++++ INFORMATION GIVEN ++++

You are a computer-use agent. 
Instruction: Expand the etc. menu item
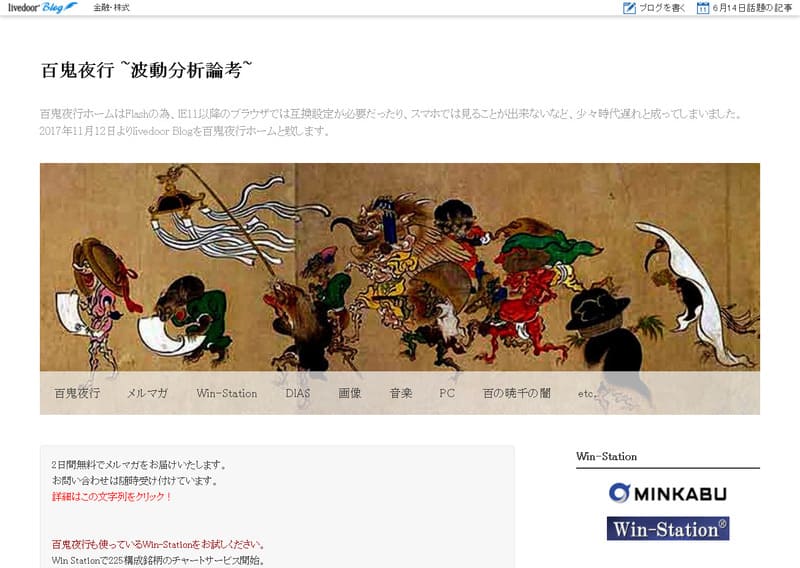pos(587,393)
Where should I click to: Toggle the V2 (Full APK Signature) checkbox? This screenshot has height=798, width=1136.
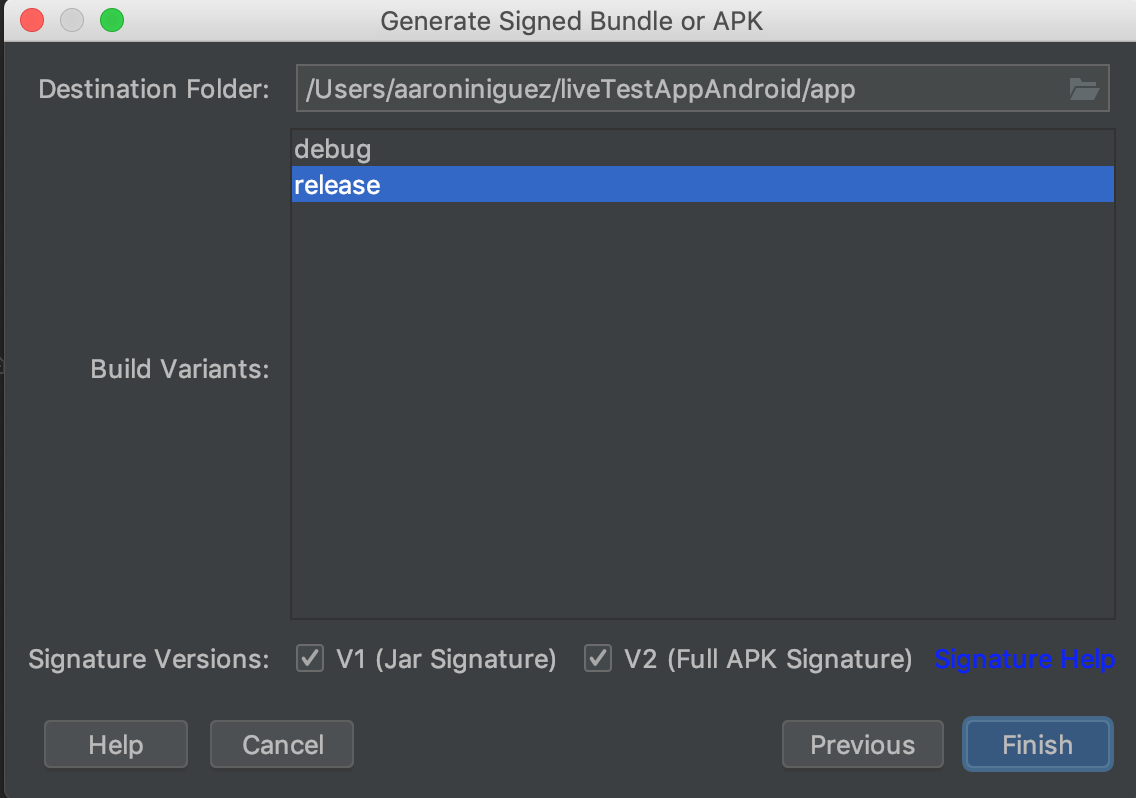(598, 659)
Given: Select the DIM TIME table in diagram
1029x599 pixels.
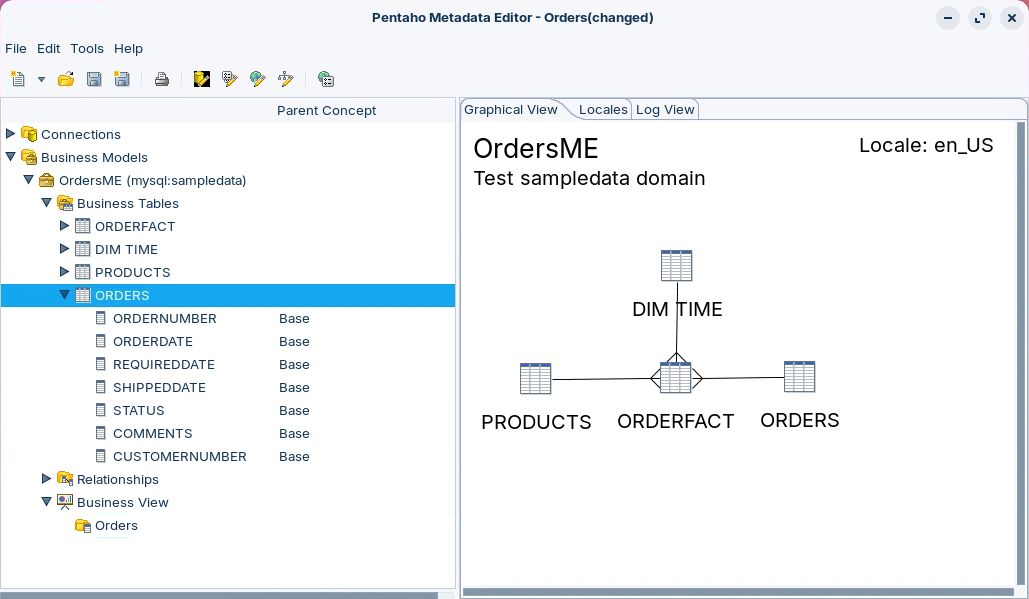Looking at the screenshot, I should click(x=677, y=267).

++++

◆ **EXERCISE DETAILS**
Each line of the data above should be reproduced without alteration, and no picture should appear in the copy.

◆ **TASK RESPONSE**
You are a computer-use agent. 
Instruction: Expand the etc. menu item
pos(587,393)
Where should I click to: Toggle the V2 (Full APK Signature) checkbox? This screenshot has height=798, width=1136.
(598, 659)
Given: Select the DIM TIME table in diagram
1029x599 pixels.
Looking at the screenshot, I should click(x=677, y=267).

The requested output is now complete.